"It is not birth, marriage, or death, but gastrulation, which is truly the most important time in your life."
            Lewis Wolpert (1986)

During gastrulation, cell movements result in a massive reorganization of the embryo from a simple spherical ball of cells, the blastula, into a multi-layered organism. During gastrulation, many of the cells at or near the surface of the embryo move to a new, more interior location.

The primary germ layers (endoderm, mesoderm, and ectoderm) are formed and organized in their proper locations during gastrulation. Endoderm, the most internal germ layer, forms the lining of the gut and other internal organs. Ectoderm, the most exterior germ layer, forms skin, brain, the nervous system, and other external tissues. Mesoderm, the the middle germ layer, forms muscle, the skeletal system, and the circulatory system.

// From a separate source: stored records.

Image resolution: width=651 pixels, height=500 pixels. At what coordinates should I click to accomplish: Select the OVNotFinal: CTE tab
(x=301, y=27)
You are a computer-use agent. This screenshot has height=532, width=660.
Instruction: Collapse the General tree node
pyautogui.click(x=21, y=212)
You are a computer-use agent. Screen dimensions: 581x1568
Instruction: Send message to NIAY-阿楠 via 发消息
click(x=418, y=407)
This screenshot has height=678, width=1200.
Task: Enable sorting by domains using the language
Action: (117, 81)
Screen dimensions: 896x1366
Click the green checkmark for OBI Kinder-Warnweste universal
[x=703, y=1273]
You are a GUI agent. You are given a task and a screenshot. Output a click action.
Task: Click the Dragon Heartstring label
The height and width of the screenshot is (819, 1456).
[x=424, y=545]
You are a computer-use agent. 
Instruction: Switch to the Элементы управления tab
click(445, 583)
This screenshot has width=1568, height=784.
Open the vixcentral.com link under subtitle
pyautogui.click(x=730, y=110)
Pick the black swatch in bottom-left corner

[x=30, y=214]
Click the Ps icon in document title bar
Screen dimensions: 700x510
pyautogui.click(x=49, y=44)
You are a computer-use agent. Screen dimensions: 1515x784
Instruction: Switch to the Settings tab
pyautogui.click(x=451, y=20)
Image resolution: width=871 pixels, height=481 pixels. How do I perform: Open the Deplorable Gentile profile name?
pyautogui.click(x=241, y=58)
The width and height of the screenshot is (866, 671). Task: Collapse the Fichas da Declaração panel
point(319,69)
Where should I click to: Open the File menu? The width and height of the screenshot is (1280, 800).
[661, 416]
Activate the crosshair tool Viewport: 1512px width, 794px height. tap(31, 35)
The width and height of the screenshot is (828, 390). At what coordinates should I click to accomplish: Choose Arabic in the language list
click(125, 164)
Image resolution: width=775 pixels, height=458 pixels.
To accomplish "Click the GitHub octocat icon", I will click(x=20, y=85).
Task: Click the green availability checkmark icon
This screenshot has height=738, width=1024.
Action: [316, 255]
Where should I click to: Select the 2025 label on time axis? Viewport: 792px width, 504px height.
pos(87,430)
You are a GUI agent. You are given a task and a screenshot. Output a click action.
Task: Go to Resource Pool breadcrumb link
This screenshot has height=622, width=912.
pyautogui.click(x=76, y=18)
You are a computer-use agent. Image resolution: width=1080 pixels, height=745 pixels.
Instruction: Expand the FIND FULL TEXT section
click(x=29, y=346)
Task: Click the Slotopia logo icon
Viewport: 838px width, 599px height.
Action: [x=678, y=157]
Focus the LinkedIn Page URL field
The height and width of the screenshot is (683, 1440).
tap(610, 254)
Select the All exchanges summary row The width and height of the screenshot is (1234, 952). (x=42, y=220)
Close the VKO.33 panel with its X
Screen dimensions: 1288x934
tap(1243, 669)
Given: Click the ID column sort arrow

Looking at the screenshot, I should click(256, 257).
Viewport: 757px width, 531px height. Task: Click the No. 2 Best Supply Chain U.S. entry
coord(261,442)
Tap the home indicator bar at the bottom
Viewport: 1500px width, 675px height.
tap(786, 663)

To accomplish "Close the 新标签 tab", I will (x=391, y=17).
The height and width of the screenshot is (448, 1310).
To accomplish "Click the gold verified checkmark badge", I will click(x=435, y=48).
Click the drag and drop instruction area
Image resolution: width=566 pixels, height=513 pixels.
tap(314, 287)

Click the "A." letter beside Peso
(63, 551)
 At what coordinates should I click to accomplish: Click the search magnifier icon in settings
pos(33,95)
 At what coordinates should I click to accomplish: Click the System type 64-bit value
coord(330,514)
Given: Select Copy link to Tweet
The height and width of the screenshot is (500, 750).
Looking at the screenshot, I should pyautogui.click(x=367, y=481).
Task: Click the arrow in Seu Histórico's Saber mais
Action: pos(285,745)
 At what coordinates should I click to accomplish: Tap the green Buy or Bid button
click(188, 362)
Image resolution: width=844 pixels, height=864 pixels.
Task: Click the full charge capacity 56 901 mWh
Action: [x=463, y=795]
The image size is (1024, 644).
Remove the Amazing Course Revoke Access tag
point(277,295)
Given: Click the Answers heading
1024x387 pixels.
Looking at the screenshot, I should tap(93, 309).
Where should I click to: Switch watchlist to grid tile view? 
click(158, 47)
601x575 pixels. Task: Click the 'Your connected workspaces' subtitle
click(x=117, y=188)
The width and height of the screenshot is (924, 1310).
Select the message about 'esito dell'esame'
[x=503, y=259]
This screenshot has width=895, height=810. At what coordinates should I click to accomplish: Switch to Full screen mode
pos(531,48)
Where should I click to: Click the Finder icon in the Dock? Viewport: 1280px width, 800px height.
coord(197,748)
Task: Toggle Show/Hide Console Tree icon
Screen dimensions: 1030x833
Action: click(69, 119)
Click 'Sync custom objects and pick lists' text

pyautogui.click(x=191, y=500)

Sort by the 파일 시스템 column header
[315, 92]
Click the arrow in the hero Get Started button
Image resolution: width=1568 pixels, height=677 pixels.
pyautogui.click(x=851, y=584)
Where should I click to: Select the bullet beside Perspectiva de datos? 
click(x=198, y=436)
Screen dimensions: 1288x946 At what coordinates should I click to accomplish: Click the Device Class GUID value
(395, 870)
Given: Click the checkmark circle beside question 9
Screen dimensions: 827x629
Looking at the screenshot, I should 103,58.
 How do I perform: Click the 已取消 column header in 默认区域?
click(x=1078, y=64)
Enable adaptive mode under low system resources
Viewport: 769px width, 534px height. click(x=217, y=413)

This fate map diagram of a Xenopus blastula shows cells whose fate is to become ectoderm in blue and green, cells whose fate is to become mesoderm in red, and cells whose fate is to become endoderm in yellow. Notice that  the cells that will become endoderm are NOT internal!
 
 

Although the details of gastrulation differ between various groups of animals, the cellular mechanisms involved in gastrulation are common to all animals. Gastrulation involves changes in cell motility, cell shape, and cell adhesion.

Below are schematic diagrams of the major types of cell movements that occur during gastrulation.

Invagination: a sheet of cells (called an epithelial sheet) bends inward. 

Ingression: individual cells leave an epithelial sheet and become freely migrating mesenchyme cells. 

Involution: an epithelial sheet rolls inward to form an underlying layer. 

from the Amphibian Embryology Tutorial

Epiboly: a sheet of cells spreads by thinning. 

Intercalation: rows of cells move between one another, creating an array of cells that is longer (in one or more dimensions) but thinner. 

Convergent Extension: rows of cells intercalate, but the intercalation is highly directional. 

Sea urchin gastrulation

Primary mesenchyme cells undergo ingression at the onset of gastrulation, in part due to changes in their cell-adhesion properties.

from the Sea Urchin Embryology Tutorial

The vegetal plate undergoes primary invagination to produce the archenteron (primitive gut). Primary invagination is thought to result from changes in the shape of cells in the vegetal plate.

Secondary invagination involves the elongation of the archenteron across the blastocoel, where it attaches near the animal pole of the embryo.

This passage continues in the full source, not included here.